The vessel will depart from BC Ferries’ fleet maintenance unit in Richmond to Remontowa yard in Gdansk, Poland on September 12.
In 2016, BC Ferries awarded a contract to Remontowa to conduct the Spirit Class mid-life upgrades, which include the conversion of both vessels to dual-fuel so they can operate on LNG or ultra-low sulphur marine diesel.
“Last fiscal year, we spent approximately $100.2 million on diesel fuel of which the two Spirit Class vessels consumed approximately 15.5 per cent,” said Mark Wilson, BC Ferries’ Vice President of Engineering.
“Liquefied natural gas costs significantly less than marine diesel.
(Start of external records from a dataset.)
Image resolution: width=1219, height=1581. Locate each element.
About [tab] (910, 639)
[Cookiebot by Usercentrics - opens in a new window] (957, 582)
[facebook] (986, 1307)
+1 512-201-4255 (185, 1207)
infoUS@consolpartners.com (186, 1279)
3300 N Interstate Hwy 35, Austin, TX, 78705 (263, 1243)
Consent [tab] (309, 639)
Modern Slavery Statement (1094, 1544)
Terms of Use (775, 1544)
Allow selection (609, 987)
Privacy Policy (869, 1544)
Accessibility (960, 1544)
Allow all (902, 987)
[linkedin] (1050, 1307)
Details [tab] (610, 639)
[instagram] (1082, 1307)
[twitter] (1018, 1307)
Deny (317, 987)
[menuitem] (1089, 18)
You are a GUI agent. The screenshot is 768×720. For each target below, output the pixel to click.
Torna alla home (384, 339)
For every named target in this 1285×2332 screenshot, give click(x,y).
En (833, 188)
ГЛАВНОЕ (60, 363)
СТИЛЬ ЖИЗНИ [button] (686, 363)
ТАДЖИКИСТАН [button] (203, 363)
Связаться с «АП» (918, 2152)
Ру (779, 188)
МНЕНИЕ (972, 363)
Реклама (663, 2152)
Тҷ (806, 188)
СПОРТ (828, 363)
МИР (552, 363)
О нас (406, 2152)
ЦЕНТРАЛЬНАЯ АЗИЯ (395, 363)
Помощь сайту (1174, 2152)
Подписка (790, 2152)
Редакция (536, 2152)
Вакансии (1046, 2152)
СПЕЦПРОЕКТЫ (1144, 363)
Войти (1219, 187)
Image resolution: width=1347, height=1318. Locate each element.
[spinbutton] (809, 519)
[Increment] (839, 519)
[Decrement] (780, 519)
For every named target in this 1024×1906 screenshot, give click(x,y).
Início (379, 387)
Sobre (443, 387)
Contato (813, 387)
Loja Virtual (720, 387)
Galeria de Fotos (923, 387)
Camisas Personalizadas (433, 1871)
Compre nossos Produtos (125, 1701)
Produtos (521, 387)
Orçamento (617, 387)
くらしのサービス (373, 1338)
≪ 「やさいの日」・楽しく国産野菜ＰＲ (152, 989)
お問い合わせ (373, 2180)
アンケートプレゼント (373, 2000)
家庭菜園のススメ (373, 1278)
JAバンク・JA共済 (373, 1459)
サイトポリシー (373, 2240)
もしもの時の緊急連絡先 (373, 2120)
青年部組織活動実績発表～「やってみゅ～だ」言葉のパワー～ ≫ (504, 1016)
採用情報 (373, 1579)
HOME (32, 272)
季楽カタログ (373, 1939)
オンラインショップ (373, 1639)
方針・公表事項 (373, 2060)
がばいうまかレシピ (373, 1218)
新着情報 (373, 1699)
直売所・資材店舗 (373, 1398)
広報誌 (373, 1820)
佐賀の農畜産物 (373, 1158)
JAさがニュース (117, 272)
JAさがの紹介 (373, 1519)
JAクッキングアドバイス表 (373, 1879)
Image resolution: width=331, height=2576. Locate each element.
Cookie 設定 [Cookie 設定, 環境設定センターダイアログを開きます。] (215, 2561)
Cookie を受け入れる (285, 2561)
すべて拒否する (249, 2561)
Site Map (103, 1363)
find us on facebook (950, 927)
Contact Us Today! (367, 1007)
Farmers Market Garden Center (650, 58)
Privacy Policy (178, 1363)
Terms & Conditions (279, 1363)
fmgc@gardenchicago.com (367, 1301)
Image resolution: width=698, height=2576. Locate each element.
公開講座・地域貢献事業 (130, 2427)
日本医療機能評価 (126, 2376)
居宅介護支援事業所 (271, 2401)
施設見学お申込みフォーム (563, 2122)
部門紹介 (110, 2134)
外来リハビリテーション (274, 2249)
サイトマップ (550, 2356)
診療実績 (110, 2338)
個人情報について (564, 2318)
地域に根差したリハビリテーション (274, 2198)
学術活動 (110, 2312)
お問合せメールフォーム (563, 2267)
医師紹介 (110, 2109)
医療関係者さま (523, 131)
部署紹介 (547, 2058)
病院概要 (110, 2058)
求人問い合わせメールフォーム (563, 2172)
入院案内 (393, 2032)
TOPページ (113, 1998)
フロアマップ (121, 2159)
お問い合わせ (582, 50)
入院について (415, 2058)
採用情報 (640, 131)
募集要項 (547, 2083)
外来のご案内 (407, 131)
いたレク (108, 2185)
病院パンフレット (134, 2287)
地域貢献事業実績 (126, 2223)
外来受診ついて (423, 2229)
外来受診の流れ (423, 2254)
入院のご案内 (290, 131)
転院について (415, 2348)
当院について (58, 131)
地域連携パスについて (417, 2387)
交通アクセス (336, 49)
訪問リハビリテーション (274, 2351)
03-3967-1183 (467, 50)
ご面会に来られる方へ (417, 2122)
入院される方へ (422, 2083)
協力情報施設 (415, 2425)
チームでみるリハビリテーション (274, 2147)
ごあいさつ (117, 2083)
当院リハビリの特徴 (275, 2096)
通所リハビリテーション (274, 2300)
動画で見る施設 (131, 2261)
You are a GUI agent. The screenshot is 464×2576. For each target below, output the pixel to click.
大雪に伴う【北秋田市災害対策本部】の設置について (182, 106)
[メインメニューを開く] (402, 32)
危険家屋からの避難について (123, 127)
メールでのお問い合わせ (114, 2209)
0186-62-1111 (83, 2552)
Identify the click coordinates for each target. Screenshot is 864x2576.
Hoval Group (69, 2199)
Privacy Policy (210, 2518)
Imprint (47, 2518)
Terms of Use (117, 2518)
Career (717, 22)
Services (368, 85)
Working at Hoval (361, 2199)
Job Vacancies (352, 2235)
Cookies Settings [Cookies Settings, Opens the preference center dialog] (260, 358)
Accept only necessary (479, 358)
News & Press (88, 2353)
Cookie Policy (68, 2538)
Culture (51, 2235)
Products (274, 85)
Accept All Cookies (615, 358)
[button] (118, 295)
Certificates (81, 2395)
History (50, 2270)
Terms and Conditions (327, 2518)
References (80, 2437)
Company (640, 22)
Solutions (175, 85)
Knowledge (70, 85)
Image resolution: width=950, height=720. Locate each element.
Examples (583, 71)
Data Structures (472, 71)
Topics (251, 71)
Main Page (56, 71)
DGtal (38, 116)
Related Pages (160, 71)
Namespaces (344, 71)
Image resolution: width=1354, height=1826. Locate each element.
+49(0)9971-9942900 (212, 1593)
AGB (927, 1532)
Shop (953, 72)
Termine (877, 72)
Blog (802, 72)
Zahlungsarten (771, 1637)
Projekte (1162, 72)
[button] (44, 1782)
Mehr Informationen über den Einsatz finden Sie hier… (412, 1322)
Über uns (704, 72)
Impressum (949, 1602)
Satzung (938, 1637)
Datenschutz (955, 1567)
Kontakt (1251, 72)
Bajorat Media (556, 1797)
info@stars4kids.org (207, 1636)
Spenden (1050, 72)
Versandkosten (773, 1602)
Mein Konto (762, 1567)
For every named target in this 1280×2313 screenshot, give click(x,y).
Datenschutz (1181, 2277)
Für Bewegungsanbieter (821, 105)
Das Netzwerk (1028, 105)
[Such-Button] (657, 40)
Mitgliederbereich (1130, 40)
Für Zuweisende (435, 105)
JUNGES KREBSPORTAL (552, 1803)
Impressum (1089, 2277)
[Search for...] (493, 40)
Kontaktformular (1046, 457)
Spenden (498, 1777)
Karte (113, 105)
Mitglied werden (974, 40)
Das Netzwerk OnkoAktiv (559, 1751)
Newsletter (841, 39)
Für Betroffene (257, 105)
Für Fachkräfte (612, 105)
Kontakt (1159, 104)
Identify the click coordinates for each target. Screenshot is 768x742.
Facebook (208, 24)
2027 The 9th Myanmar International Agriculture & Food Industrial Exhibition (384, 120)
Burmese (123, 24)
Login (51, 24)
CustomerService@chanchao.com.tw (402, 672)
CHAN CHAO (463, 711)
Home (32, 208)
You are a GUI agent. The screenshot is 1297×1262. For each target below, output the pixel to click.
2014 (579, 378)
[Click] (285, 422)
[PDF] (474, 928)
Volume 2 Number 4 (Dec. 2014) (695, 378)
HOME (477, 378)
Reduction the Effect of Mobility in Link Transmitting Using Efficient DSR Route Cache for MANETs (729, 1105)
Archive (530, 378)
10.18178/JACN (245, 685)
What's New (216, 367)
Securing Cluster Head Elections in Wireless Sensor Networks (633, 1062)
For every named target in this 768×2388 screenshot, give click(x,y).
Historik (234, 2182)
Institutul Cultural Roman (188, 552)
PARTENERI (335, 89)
The conversion of the two largest ships in the fleet along with the three new dual-fuel Salish Class vessels that all entered service this year will go a long way to help both our environmental footprint and with fare affordability for our customers,” added Wilson.
BC Ferries expects to reduce CO2 emissions by 12,000 tonnes annually, which is the equivalent of taking approximately 2,500 vehicles off the road per year, by using natural gas to fuel the Spirit Class vessels.
The Spirit of British Columbia will be the first ship through the mid-life upgrade and conversion process, with the upgrade being completed from fall of 2017 through the spring of 2018. The Spirit of Vancouver Island will follow the next year from the fall of 2018 through the spring of 2019.
The Spirit of British Columbia was built in 1993 and the Spirit of Vancouver Island was built in 1994. BC Ferries plans to operate these two vessels for another 25 years.
Both ships service the Metro Vancouver – Victoria (Tsawwassen – Swartz Bay) run.